Le Foy Brasserie in Langres

The weather had taken a turn for the worse. A mini tornado had struck Langres during the night and it was still blowing a gale as I headed out of Langres along the side of the Lac de la Liez. Telephone wires were down in many places I passed and the trail was littered with fallen trees.

The storm damage reminded me of another story I has heard while I was training to become a transpersonal psychotherapist around 15 years ago. My teacher, who was an American called Alan Pimentel, had originally been an accomplished drummer in an American jazz quartet before pursuing a career as a transpersonal psychotherapist.

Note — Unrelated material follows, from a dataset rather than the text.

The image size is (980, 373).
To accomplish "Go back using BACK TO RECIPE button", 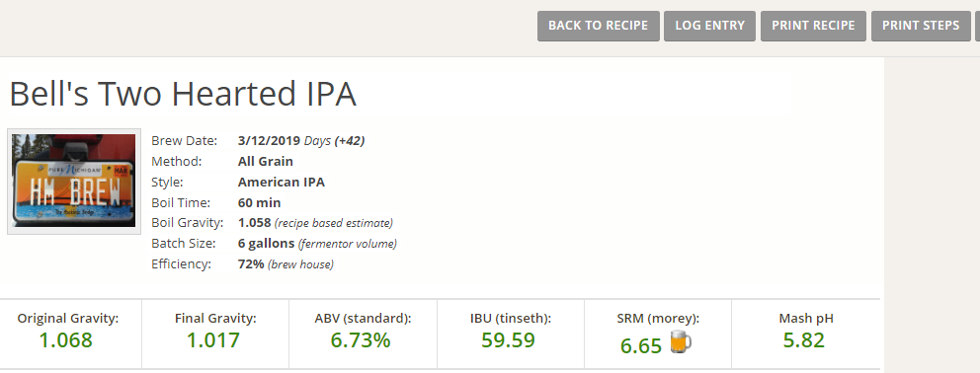I will coord(598,26).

Carl Jung – Memories, Dreams, Reflections

One of his clients had been the famous cellist Paul Tortelier who had come to him at a low point early on in his career in the early 1980s. Alan had successfully enabled him to overcome a crisis of confidence and Paul Tortelier went on to achieve great success as a world famous cellist.

Paul Tortelier

Some years later, Alan himself had faced a crisis of confidence and a loss of direction in his life. At the time in 1987 he was living in London. The same evening, on the 15th October that the ‘Great Storm’ struck the south of England, like King Lear, he had gone out onto the roof of his flat as the storm raged around him and screamed out to the heavens in exasperation and agony for an answer to his problems.

Great Storm of 1987

Later that week there was a knock on Alan’s door. It was the postman with a parcel for him. Alan carefully unwrapped the parcel. Inside was a letter from Paul Tortelier, with whom he had had no contact for many years, and a CD. The CD was Paul Tortelier playing the Bach cello suites for which he had received many awards and accolades. The letter was from Paul and his wife. Paul wrote that Alan had appeared in a dream to both Paul and his wife during the night of October 15/16th. In the dream, Alan had asked for an answer to his loss of direction in life. Paul and his wife had immediately realised that the answer to Alan’s question. He should return to his musical roots and return to playing the drums in a jazz band. Alan followed the advice and thereafter rediscovered a balance and harmony on his life that he had previously lacked.

As I navigated my way through the fallen branches , I saw one particularly large branch on the path that was covered in mistletoe. Immediately I was reminded of two things. The trees that I had seen over a week earlier beside the canal near Châlons en Champagne. The tops of some trees had been covered with a plant that I couldn’t identify in the distance. Now I realised that they had been covered in mistletoe.

Mistletoe in the trees

I was also reminded of Olivia’s father, Cavell Cavell-Northam. He used to love growing mistletoe in his garden in Buckinghamshire and every Christmas when he visited us in Winterbourne Stoke, he would bring some mistletoe with him.

Revd Canon Cavell Cavell-Northam

Known in his youth as the ‘Rock ‘n Roll vicar’ due to his habit of singing Buckinghamshire folk songs and playing the guitar in local pubs in his parish in the 1960s, Cavell became an inspirational and much loved parish priest in Stony Stratford in the 60s and 70s and his services would regularly attract congregations of over 400! Famous for his erudition, ‘wicked’ sense of humour, ebullient charm, and down to earth approach to religion, he was an inspiring figure who radiated love warmth and who touched the lives of so many people including me.

The Rock and Roll Vicar

I’ve often felt on my walk that I’m being looked after in some strange way by various people. Seeing the mistletoe on the path this morning made me feel that Cavell is up there somewhere with a broad smile on his face, wishing me well on my walk to Rome.

I eventually made it safely to Torcenay and my lodgings with Jean-Louis and Sylvie. Baptiste shortly after I arrived and after we’d put out our wet clothes to dry by the fire we all say down for an enjoyable meal that Sylvie had prepared for us.

Life would be a lot simpler if we could see into the future and divine the passage of our lives. I often wonder, if my mother was alive today, what she would have made of my walk to Rome to raise money for the Raise the Roof Appeal. Doubtless she would turn towards me with a mischievous twinkle in her eyes and say “Its just as the Fortune Teller Told Me!”